Aufgabe -> Suche aus den folgenden Einträgen jede Zeile heraus, in der die Zeichenfolge „price“ vorkommt, und schreibe sie ab. Groß- und Kleinschreibung werden dabei unterschieden.

━━ Arbeitsmaterial ━━

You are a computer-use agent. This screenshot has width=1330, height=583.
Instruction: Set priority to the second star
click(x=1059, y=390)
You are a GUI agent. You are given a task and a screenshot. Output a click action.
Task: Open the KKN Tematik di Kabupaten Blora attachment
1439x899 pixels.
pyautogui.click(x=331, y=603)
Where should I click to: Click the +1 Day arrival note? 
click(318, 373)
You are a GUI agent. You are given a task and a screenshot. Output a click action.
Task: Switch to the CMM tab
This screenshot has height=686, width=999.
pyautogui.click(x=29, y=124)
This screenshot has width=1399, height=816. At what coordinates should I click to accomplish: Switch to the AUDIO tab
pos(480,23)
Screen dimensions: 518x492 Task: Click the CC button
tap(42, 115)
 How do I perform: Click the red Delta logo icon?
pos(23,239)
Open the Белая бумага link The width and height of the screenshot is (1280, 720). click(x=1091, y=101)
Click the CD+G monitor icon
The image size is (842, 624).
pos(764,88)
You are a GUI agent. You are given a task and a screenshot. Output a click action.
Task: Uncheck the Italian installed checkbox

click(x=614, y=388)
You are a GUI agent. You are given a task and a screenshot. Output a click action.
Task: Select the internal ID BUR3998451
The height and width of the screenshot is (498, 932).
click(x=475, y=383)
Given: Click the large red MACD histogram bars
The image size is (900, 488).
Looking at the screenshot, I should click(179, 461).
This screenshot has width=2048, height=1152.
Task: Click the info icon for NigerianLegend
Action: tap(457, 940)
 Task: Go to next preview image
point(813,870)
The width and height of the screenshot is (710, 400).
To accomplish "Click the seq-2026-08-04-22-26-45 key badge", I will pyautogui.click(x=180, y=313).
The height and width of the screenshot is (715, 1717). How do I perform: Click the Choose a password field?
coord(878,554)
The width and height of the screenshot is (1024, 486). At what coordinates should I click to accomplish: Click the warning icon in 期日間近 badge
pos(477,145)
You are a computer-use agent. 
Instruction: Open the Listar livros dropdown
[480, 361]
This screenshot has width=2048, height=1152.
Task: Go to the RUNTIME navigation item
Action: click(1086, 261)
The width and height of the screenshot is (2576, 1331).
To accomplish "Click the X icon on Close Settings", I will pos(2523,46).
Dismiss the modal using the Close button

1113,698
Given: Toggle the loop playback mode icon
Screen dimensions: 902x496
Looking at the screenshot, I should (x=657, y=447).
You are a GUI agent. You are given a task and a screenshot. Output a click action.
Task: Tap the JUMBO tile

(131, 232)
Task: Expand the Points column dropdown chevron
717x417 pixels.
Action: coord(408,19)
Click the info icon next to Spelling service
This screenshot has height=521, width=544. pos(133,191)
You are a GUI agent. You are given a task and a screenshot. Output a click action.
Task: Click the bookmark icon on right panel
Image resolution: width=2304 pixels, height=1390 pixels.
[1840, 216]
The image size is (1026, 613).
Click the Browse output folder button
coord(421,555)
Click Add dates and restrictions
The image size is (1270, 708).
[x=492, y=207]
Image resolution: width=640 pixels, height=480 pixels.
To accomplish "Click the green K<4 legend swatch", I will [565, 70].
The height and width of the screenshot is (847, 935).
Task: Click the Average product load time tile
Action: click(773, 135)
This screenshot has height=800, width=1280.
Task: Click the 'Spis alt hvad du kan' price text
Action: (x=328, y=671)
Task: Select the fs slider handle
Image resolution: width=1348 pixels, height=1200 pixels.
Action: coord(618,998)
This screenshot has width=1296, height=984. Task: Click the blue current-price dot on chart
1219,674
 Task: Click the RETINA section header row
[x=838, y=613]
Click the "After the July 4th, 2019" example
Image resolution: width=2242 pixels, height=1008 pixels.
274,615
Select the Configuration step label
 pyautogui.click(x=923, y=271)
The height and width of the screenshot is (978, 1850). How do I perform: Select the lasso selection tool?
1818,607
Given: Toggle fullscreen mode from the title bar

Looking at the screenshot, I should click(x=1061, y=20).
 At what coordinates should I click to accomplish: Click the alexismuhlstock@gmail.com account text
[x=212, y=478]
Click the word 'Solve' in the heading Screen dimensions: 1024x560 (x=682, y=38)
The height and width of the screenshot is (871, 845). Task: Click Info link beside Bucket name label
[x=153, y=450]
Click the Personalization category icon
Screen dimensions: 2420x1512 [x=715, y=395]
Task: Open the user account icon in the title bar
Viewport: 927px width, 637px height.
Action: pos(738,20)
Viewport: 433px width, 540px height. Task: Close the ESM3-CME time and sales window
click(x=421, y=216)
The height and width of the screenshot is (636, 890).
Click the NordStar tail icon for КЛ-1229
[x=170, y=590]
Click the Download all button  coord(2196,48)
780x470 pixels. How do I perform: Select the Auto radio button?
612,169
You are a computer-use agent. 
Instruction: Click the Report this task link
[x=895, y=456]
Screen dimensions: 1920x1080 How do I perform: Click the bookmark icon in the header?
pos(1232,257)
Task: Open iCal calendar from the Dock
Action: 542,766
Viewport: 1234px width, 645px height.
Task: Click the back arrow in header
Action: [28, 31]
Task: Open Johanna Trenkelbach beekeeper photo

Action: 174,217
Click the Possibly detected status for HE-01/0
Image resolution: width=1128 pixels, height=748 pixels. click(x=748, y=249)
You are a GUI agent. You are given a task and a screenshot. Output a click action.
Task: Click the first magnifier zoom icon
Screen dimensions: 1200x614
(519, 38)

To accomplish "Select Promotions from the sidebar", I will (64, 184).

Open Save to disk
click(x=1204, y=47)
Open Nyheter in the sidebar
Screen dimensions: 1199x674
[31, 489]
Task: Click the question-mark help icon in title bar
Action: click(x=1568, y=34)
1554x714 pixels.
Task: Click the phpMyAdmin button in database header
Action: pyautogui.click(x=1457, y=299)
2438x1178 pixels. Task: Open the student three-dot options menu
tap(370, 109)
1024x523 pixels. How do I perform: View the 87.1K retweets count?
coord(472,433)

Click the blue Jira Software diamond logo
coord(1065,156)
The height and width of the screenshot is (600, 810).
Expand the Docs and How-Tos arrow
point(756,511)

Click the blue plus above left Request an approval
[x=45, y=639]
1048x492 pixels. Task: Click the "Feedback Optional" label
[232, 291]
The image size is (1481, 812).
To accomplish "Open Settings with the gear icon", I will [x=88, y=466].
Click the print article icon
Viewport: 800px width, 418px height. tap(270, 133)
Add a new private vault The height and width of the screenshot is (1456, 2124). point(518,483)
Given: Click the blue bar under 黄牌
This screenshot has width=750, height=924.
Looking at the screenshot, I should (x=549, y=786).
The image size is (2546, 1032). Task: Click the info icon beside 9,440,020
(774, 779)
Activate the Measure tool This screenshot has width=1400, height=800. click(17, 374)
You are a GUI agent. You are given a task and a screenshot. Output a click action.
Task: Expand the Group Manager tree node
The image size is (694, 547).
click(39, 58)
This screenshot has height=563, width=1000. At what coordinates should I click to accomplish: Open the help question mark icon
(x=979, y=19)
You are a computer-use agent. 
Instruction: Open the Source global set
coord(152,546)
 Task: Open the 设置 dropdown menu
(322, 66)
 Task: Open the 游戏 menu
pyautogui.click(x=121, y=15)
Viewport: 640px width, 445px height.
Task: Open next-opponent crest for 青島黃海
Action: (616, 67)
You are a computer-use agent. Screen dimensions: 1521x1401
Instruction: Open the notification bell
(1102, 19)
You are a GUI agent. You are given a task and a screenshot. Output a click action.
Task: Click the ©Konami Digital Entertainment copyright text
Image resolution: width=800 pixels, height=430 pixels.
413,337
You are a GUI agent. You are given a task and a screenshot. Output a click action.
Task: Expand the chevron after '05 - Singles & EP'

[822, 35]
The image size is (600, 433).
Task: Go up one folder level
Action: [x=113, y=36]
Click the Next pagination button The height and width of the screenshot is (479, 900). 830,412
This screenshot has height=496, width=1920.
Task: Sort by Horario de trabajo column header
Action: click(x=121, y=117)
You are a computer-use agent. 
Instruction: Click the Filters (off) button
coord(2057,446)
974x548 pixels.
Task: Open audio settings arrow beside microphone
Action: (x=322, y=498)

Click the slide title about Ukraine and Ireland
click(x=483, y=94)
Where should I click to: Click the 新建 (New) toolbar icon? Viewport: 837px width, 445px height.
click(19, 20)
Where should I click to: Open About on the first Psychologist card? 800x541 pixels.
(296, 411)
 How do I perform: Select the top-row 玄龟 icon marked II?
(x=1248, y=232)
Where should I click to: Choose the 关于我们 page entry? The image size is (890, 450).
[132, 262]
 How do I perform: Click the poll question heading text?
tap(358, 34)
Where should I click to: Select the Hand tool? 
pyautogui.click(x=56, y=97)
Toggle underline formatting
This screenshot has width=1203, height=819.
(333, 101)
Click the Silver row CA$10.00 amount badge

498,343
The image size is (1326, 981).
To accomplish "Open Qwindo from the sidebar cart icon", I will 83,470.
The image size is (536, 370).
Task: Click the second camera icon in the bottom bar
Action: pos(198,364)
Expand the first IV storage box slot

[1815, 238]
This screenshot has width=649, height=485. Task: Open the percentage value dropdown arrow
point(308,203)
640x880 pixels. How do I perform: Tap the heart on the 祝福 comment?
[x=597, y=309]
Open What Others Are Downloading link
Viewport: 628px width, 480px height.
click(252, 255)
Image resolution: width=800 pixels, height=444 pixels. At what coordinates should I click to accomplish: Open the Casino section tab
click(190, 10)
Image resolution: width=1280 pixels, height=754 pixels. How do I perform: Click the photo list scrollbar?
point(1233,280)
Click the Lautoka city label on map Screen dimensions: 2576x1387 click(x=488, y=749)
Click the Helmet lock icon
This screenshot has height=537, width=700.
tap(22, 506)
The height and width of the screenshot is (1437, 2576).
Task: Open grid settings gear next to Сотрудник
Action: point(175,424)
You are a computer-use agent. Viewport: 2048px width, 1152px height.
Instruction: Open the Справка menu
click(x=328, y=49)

━━━

Lösung ->
Task: Click the 'Spis alt hvad du kan' price text
This screenshot has width=1296, height=984. Task: Click the blue current-price dot on chart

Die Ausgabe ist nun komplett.